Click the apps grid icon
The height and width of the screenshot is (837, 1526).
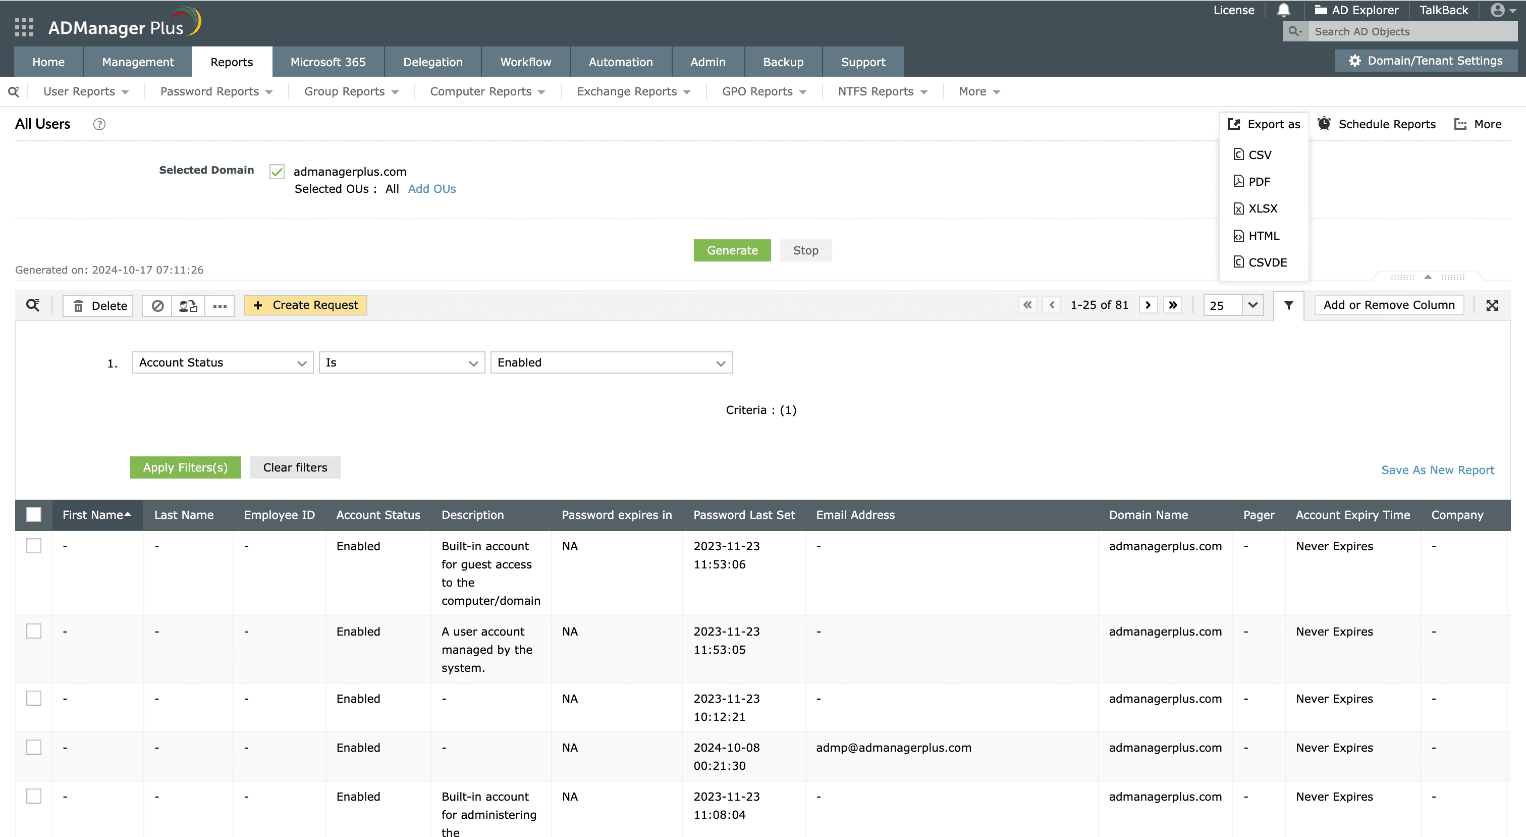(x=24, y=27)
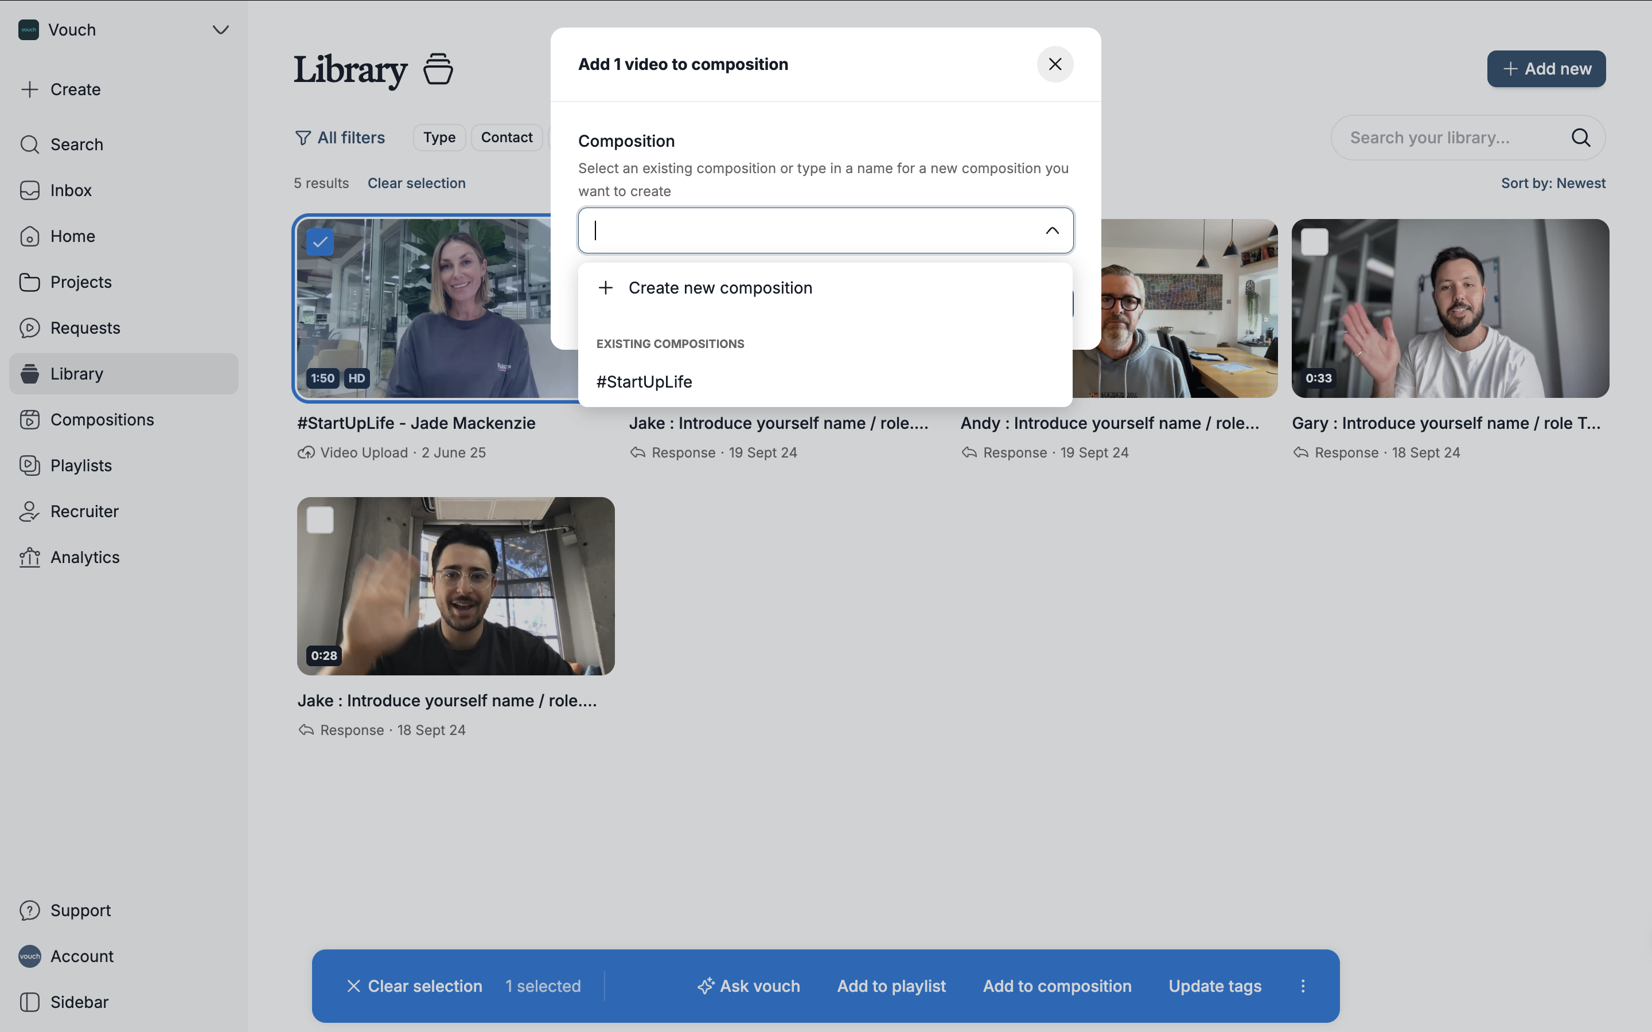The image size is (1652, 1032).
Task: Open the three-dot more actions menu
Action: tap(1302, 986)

= WHAT YOU SHOULD DO =
Each record is to be restated word for word; no picture goes in.

= TASK SOLUTION =
Click the apps grid icon
The height and width of the screenshot is (837, 1526).
(x=24, y=27)
The image size is (1652, 1032).
Task: Open the three-dot more actions menu
Action: tap(1302, 986)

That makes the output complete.